With his wrists bound to be tied, he begins with the shirt. It's a vibrant blue color, and while he's certain Hosea would know of a reason for it in his endless wisdom, Dutch wishes it weren't so loud. There is the keen sense of wanting to be buried in a hole, perhaps, where not even Hosea would ever see him again. He cannot place why. This suggestion is entirely natural, though it is unfortunate. Hiding in plain sight, banking on passerby seeing a similarly large feller in the sheriff's uniform and discrediting whatever he is doing— it's the best bet they have, seeing as their horses are more likely than not still stabled where they'd been for the last weeks. They'll need to run, but a whole lot less. Dutch glances outside the small window, barred, that hangs well overhead on the cell wall; he can only hope that shade of crystal outside is close enough to lunchtime to let them slip into the building unnoticed and alone while the locals dine.
It's an issue for the version of Dutch who will live through it, in about the next twenty minutes. For now, he is staring down an unfamiliar man's torso, bothered again by the idea that Carmichael is handsome. Well built physique, though it feels ludicrous to be noting any of it when there is no motivation behind tugging the union suit off his torso but mischief. Hair covers his chest and not much more. A mole on his belly. Dutch finds the idea of undressing himself more horrific as Hosea's footfalls come again.
"Jesus, Dutch, you tryn'a treat him like a lady?" He scolds. He works his way into the cell, stepping halfway onto Carmichael's forearm with opened handcuffs dangling from his fist. Dutch yanks the opened shirt from the man's arms and out from underneath him, head clearing some, and gets on with it. "No idea when someone'll be back. We best hurry."
So, it becomes we. Quicker work is made with Hosea's presence to distract him, the two working in silence to tear at his boots and jeans and union suit, hands bumping in the effort to roll the block of a man onto his side and cuff his arms behind his back. Dutch feels brown eyes burning into his temple and he ignores them. His desire to perform in front of him outweighs whatever has been coming over him, as of late. Hosea is probably beside himself with glee, having found some way to torment Dutch that will give and give and give— he will bring this up, months into the future, and watch his face turn red with as much satisfaction as he watches it now.
Why his ears burn, Dutch doesn't know. A pecker is a pecker is a pecker, he's got one, why, for the love of Christ, does it seem to matter? But he knows better, knows why bathing in the same river as Hosea is not the same as walking in on him changing drawers in the tent. They knocks knuckles over another man's cock, and that's part of why it's different. Whether he should feel the intimacy he does in slipping the socks off of Carmichael at Hosea's behest, who's snickering about the inanity of leaving them on when he is otherwise bare— Dutch disregards that thought in favor of the wave of relief when they wrestle him onto his stomach and the worst part of him is out of sight.

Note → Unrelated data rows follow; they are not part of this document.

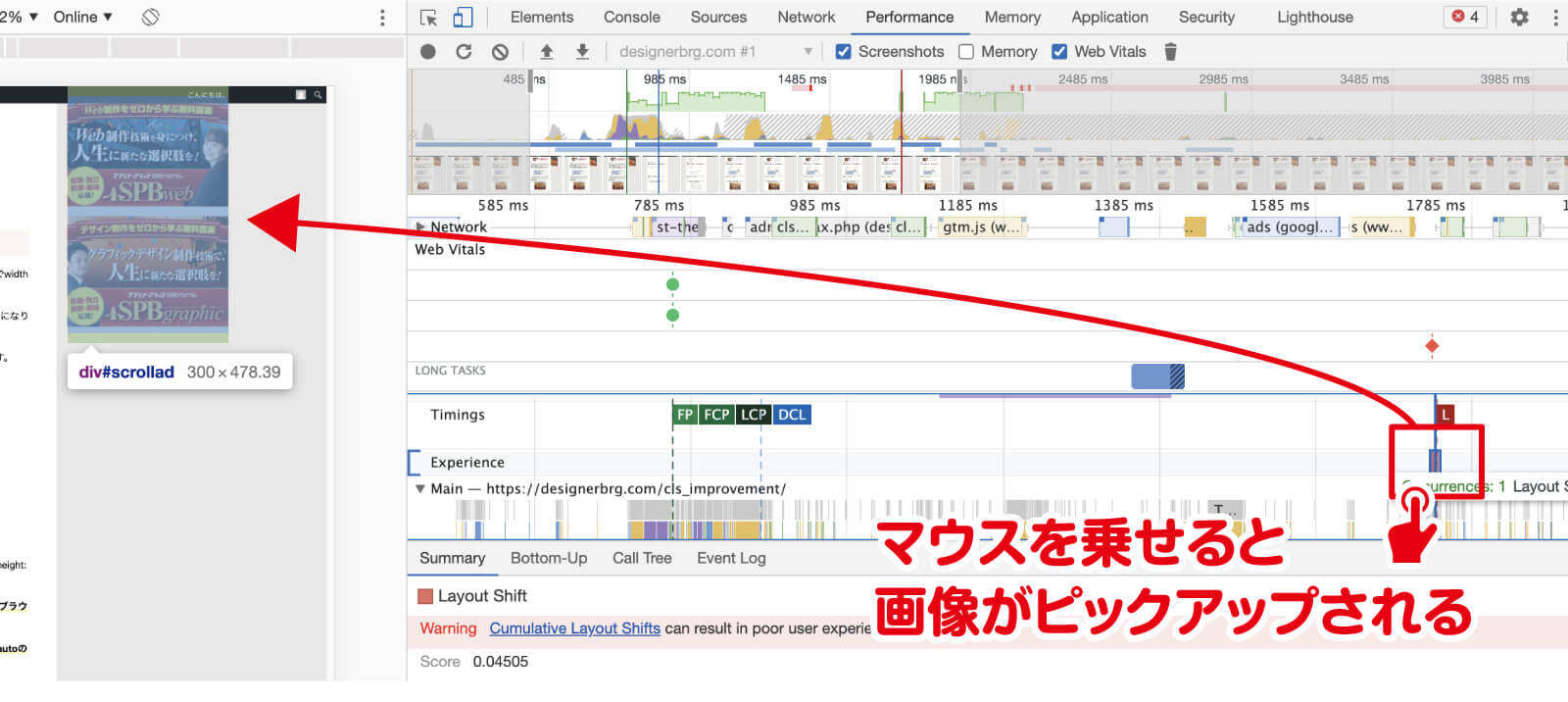Open the Bottom-Up tab

[x=549, y=558]
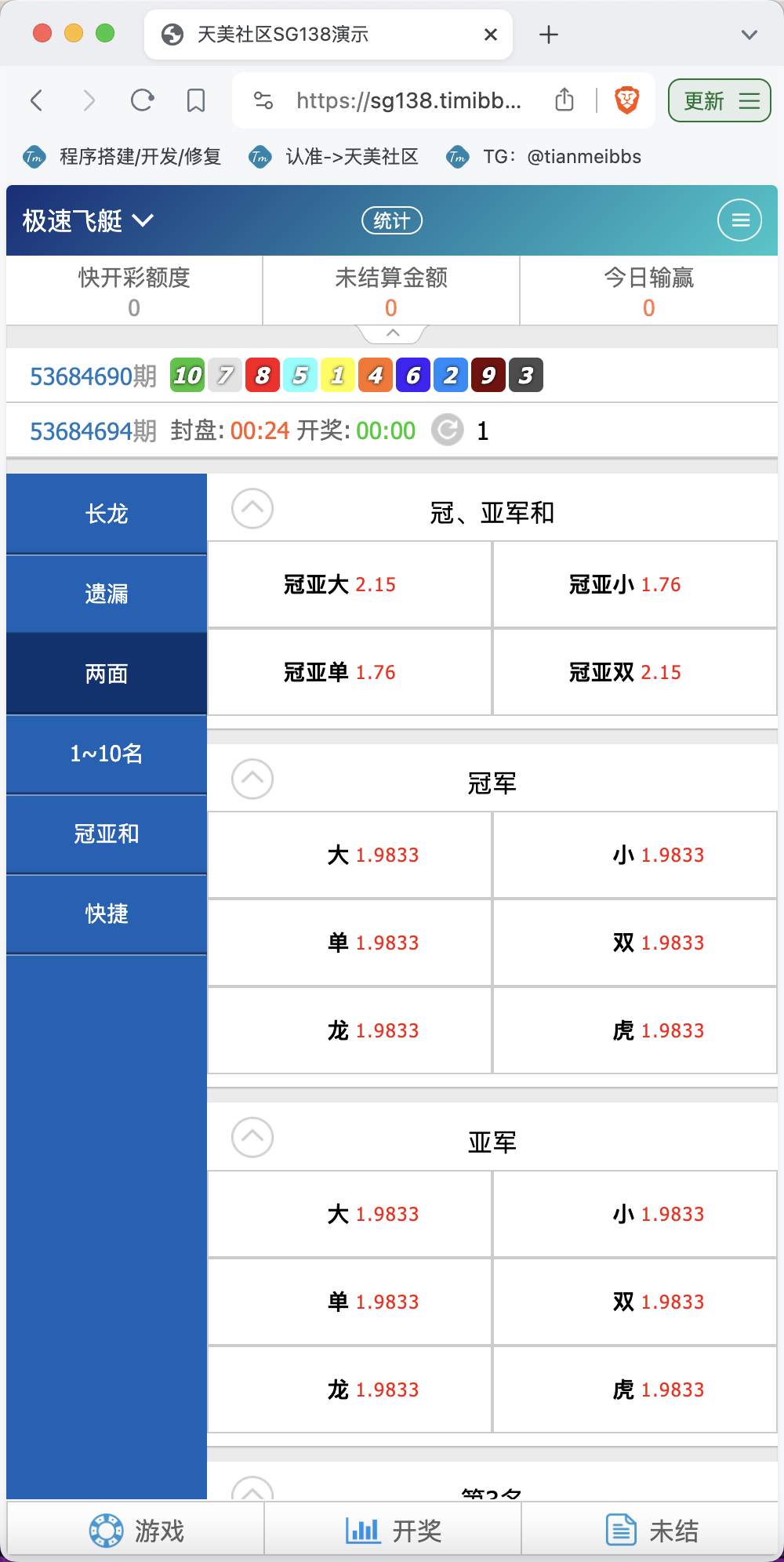Open a new browser tab

549,35
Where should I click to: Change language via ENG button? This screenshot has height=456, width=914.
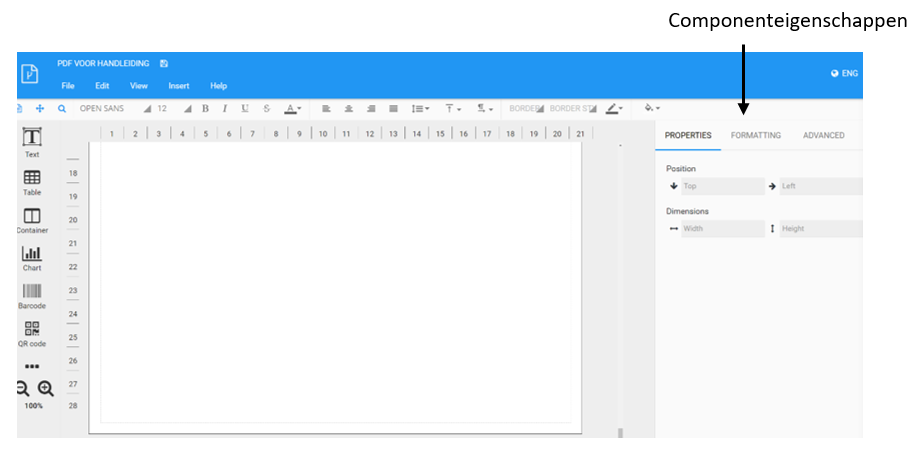pyautogui.click(x=844, y=73)
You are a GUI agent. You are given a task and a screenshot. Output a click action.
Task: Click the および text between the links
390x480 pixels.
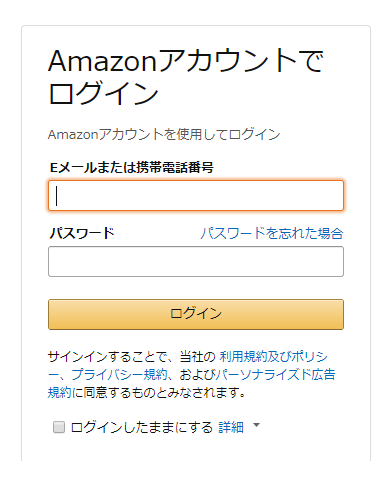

Hosea stands first, pushing himself up by driving a hand into Dutch's shoulder. He moves forward and catches himself before he gets a face-full of Carmichael's hind end. "You change." Patting his back. "I'm gonna search out front."
Dutch had forgotten the point, by then. Hosea's slick attempt to offer him some grace goes entirely unnoticed unappreciated. "Right," he says. He knows better than to think his knees will allow him to stand. Only part of it is the roughness of the ground on the joints having stiffed them up. Eyes trained on the cracks of it, the grout that's been chipped away and worn down between the blocks, Dutch sheds his skin to wear another's, still warm.